WHAT IS NEEDED: Please set out each line below exactly as it stands, without the images.

EXTRACTED MATERIAL:
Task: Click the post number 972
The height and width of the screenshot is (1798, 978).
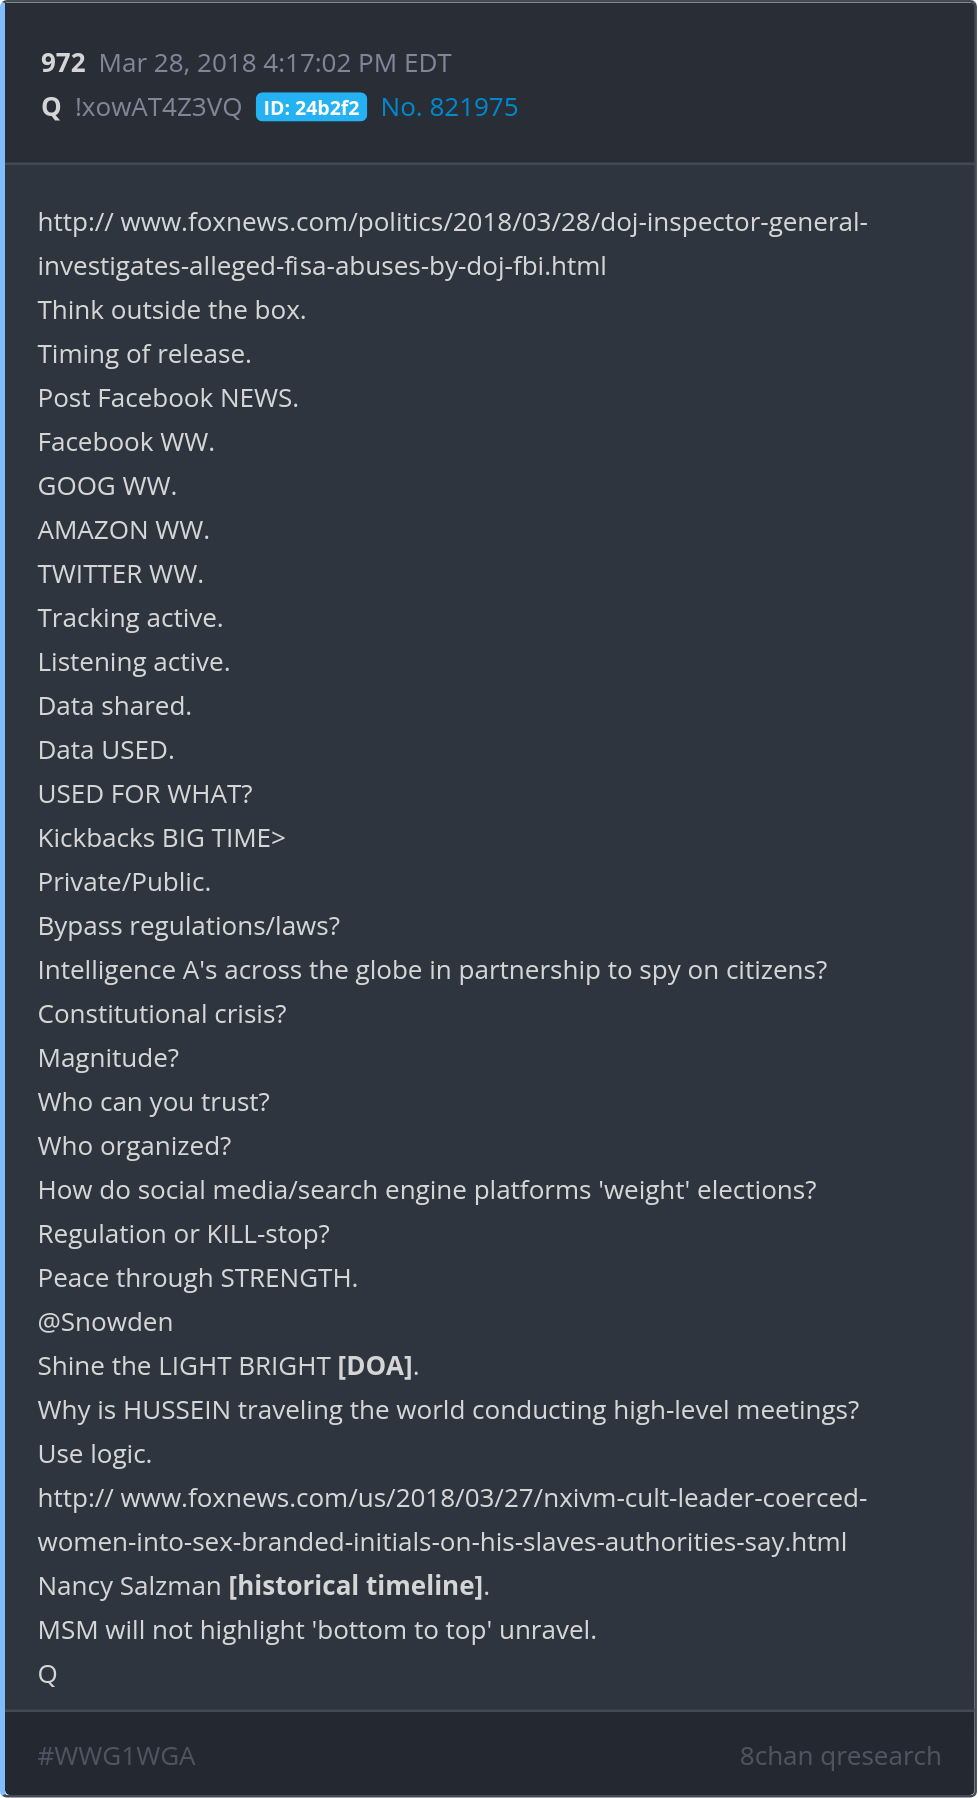Action: point(63,64)
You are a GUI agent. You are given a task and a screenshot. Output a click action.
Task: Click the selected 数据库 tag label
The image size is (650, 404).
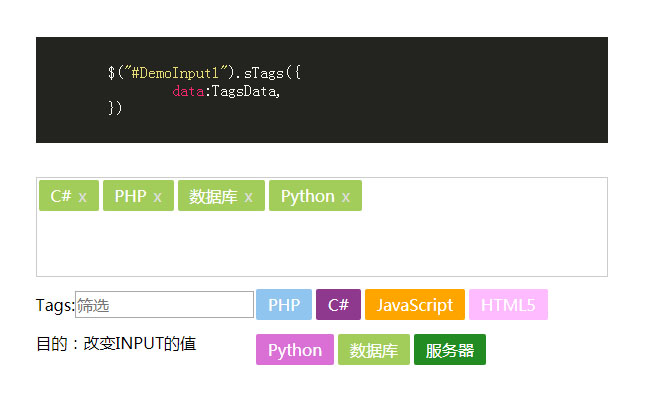[213, 197]
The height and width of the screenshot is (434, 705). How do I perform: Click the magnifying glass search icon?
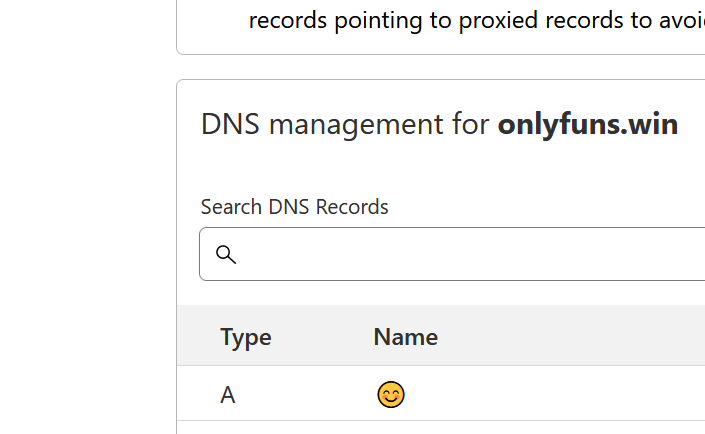(226, 254)
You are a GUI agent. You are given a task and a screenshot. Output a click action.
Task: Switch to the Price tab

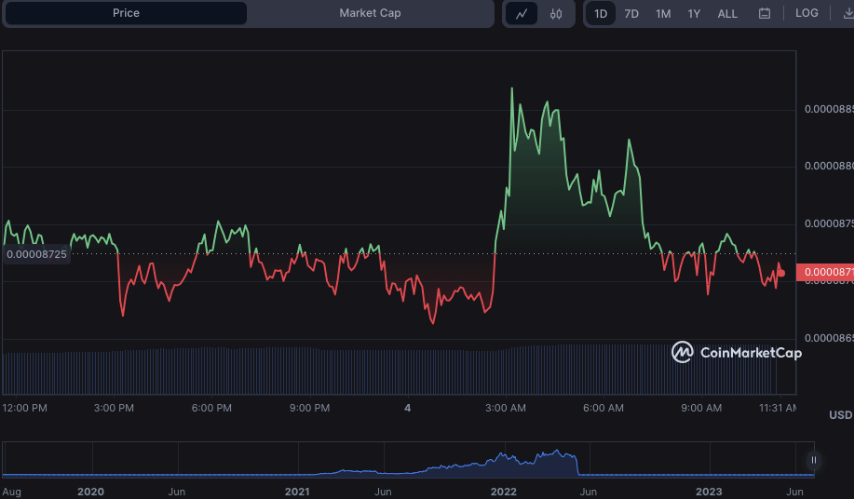(126, 14)
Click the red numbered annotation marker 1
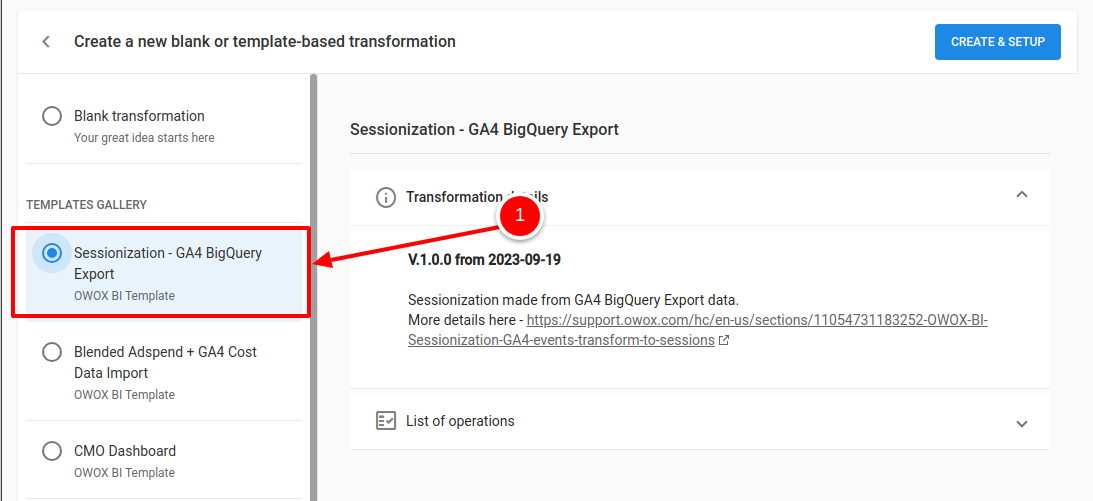The height and width of the screenshot is (501, 1093). pyautogui.click(x=519, y=216)
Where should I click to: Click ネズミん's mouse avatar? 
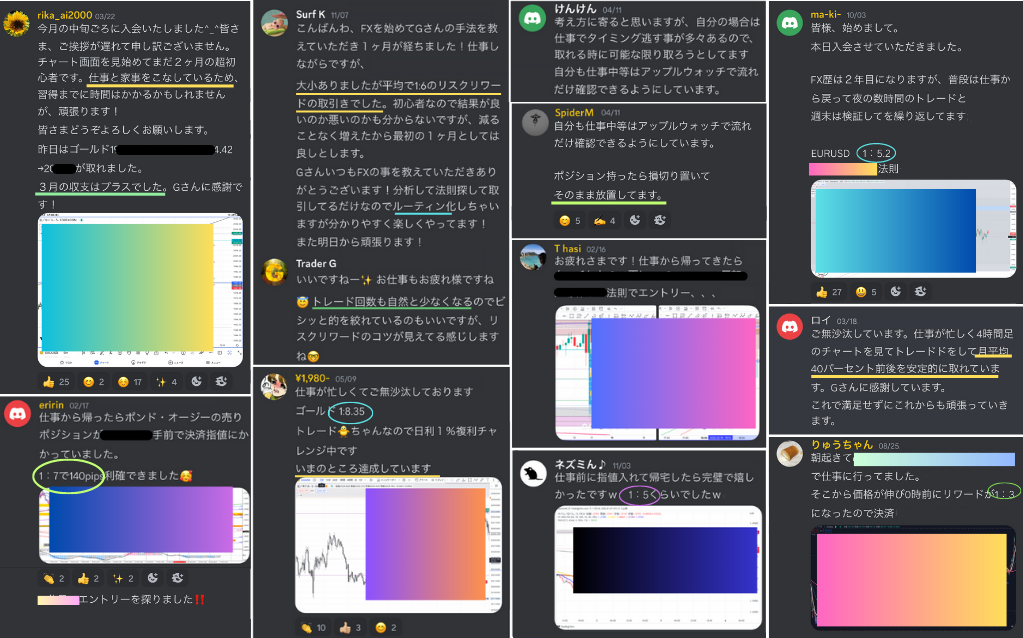click(533, 472)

ANSWER TO THIS PROBLEM:
Task: Click the post number 972
The height and width of the screenshot is (1798, 978).
Action: point(63,64)
You are a GUI agent. You are given a task and a screenshot. Output a click action.
Task: Click the selected 数据库 tag label
The image size is (650, 404).
[213, 197]
The height and width of the screenshot is (434, 705). How do I perform: Click the magnifying glass search icon?
(226, 254)
You are a GUI agent. You are given a task and a screenshot. Output a click action.
Task: Switch to the Price tab

(126, 14)
Click the red numbered annotation marker 1
The height and width of the screenshot is (501, 1093). pyautogui.click(x=519, y=216)
Where should I click to: Click ネズミん's mouse avatar? 
click(533, 472)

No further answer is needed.